Santa Rosa is well on its way to what could be its wettest year on record, with more than four feet of rainfall reported at the county airport north of the city — more than all other years save for two since 1904 when record keeping began.
Since Oct. 1, Santa Rosa has recorded 52.07 inches of rain, less than 4 inches shy of the total for the wettest rain year, in 1982-83, when 55.68 inches fell in the city.
Another storm is headed for the North Bay this weekend, and it might be just enough to push the 2016-2017 rain year into second place, according to the National Weather Service.
The second rainiest year on record was 1997-1998, when 52.84 inches fell in Santa Rosa.
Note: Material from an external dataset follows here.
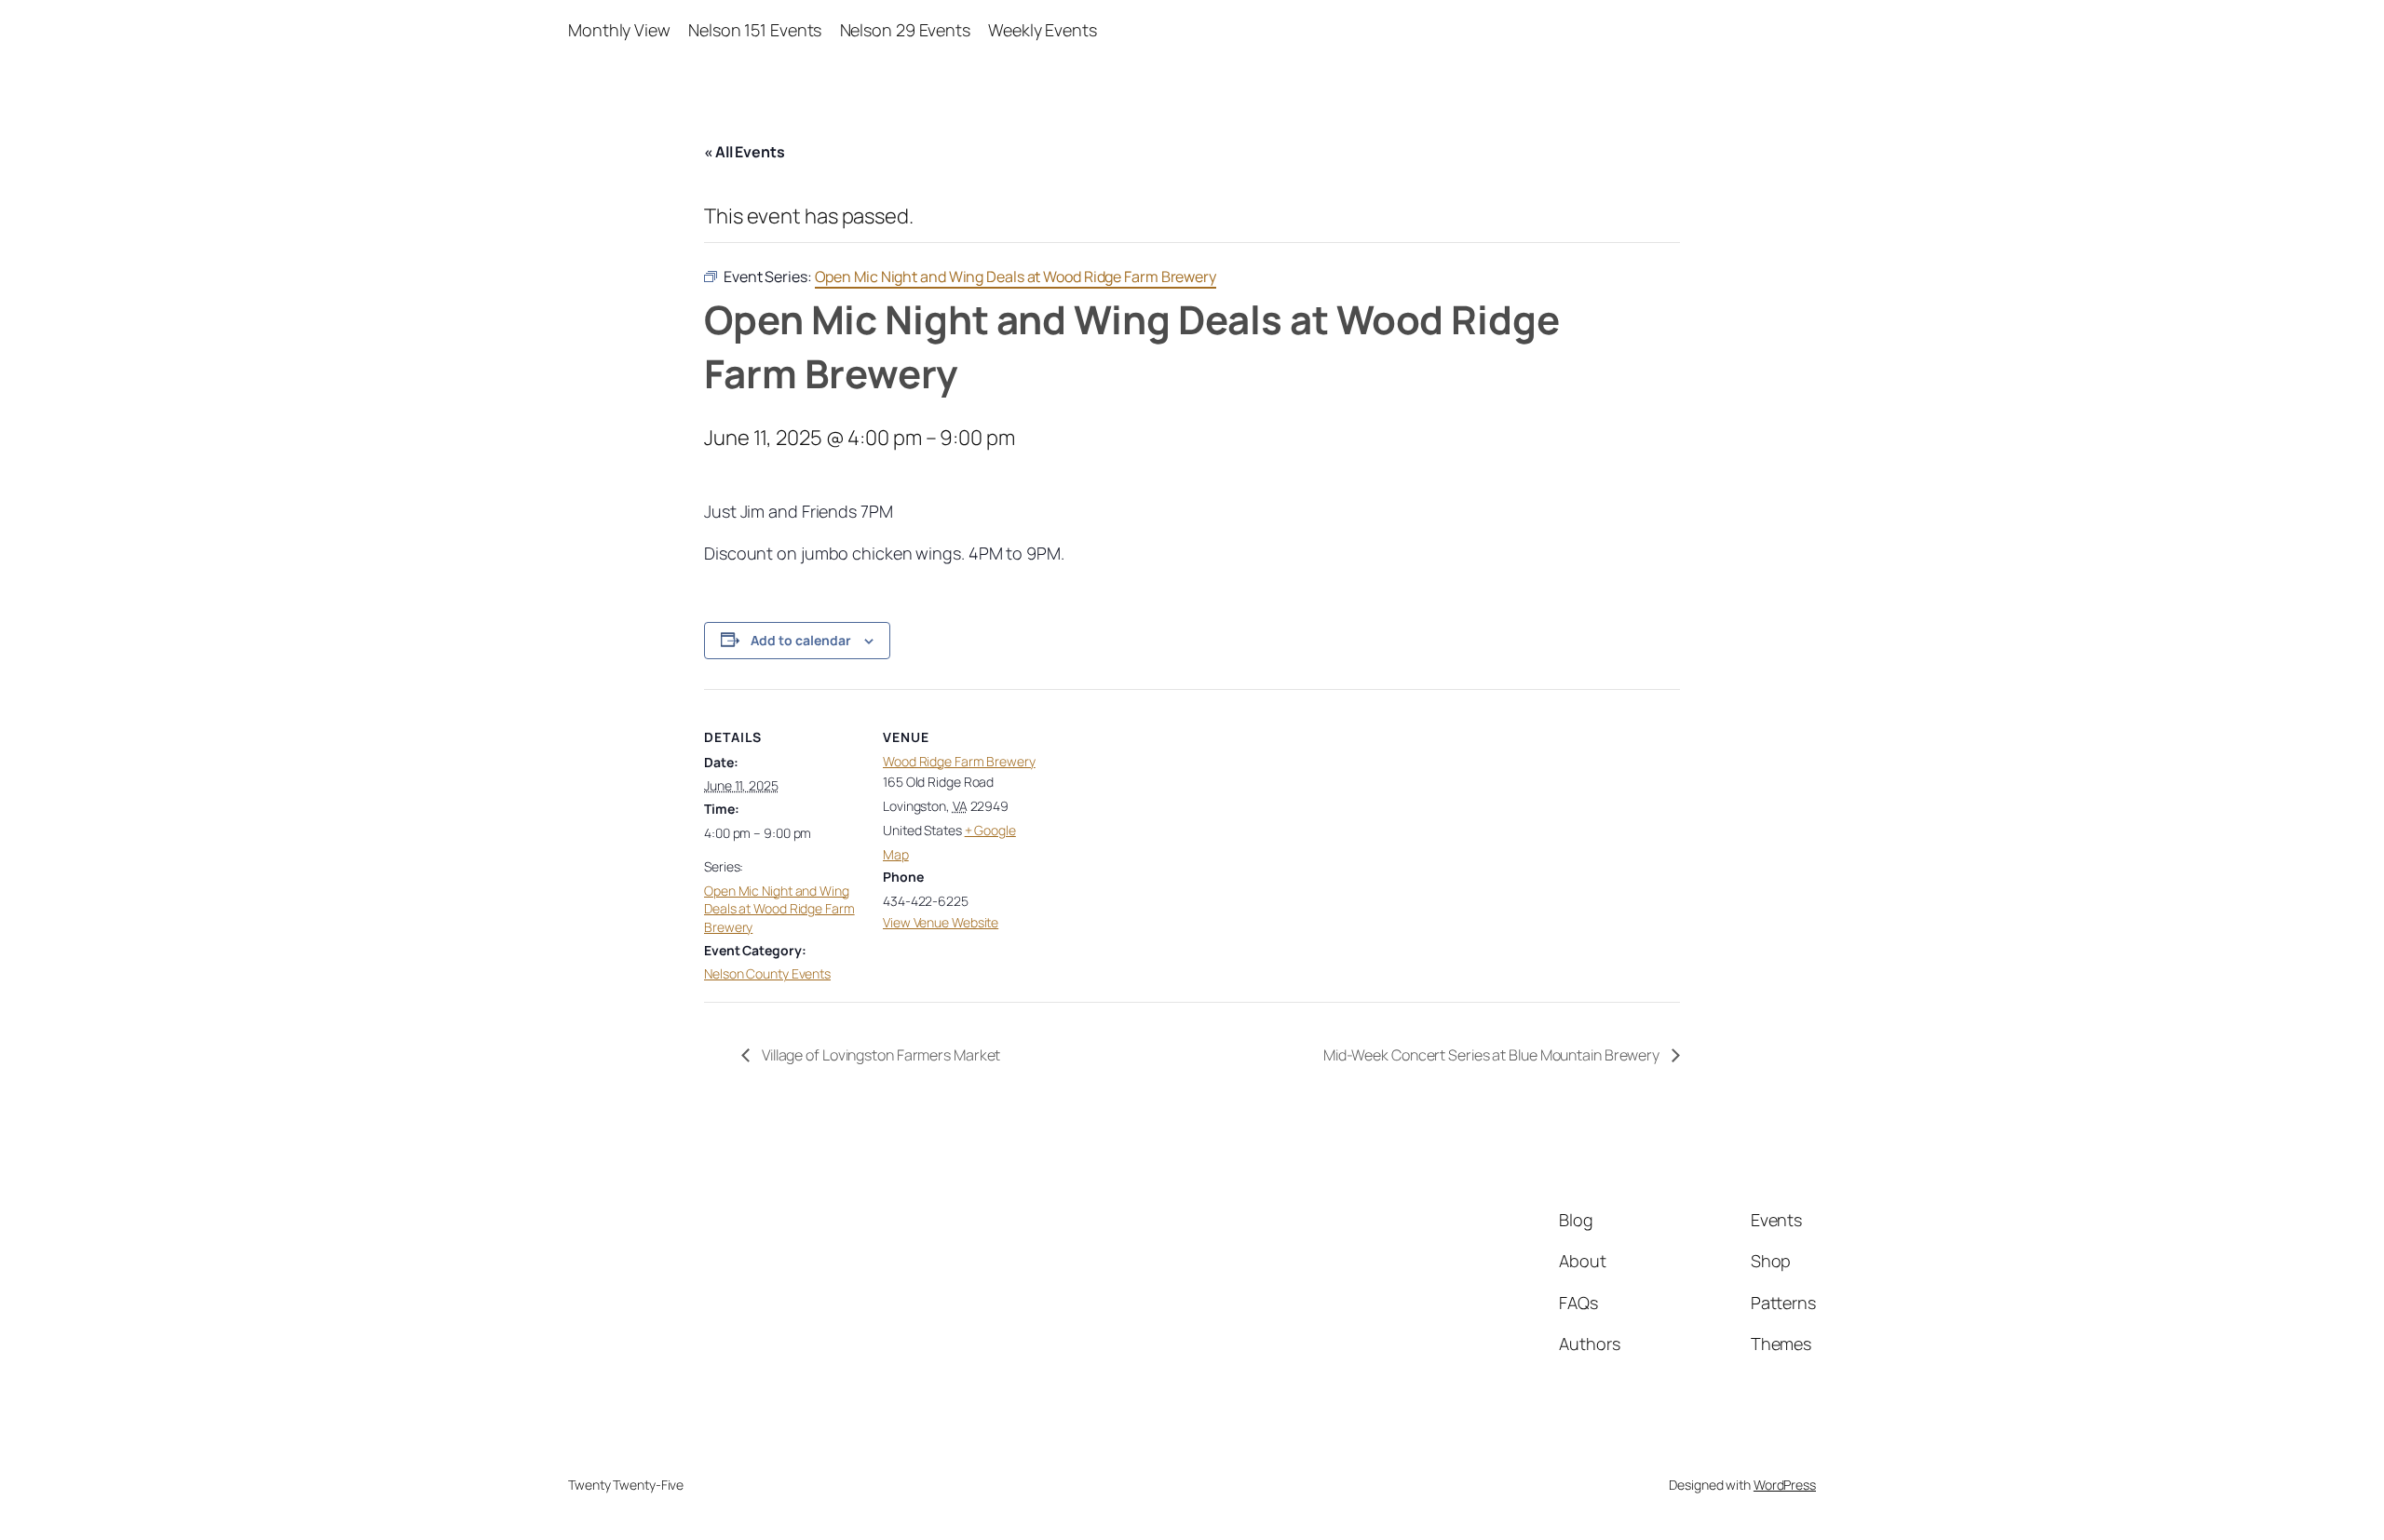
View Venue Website (940, 922)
The historic totals cover a 12-month rain season, whereas the city’s current precipitation level covers just five months, with seven remaining in the rain year.
At least half an inch of rain is expected to fall in Santa Rosa from Saturday morning into Sunday, with about an inch expected in the coastal hills.
“We’re not really expecting that much rain, especially compared to recent storms,” said Brian Mejia, a Weather Service forecaster said about the latest storm.
It is coming down from the north and bringing a cold snap, with Sunday’s high in Santa Rosa projected to be a brisk 53 degrees — a stark change from Thursday afternoon when temperatures reached 68 degrees in the city.
Santa Rosa is far from the wettest place in Sonoma County this year. Cazadero has recorded more than 87 inches of rain since October, followed by Cloverdale at more than 65 inches, Windsor with more than 63 inches and Healdsburg with nearly 54 inches.
About 65 percent of Santa Rosa’s rainfall has come since the new year, including a record-breaking January, with nearly 18.96 inches reported at the Sonoma County Airport. February rainfall at the airport hit 14.69 inches.
The rainfall has filled the region’s reservoirs beyond their seasonal capacity, while triggering flooding and landslides, closing roads, and inundating hundreds of homes mostly along the lower Russian River.
In Guerneville, the lower river rose to a height of 37.8 feet on Jan. 11, the highest mark since 2006, when it reached 42 feet during a New Year’s storm.
In both January and February, rain fell more days than not in Santa Rosa and across the county, with 17 days of measured precipitation each month, according to the National Weather Service.
After five years of crippling drought, the storms were a relief for the North Bay and much of the state, where just over a quarter of the state — in central and southern California — now suffers from drought.
A year ago this week, 99.6 percent of the state was in drought, with the majority of the state — 61 percent — in “exceptional drought” or “extreme drought.”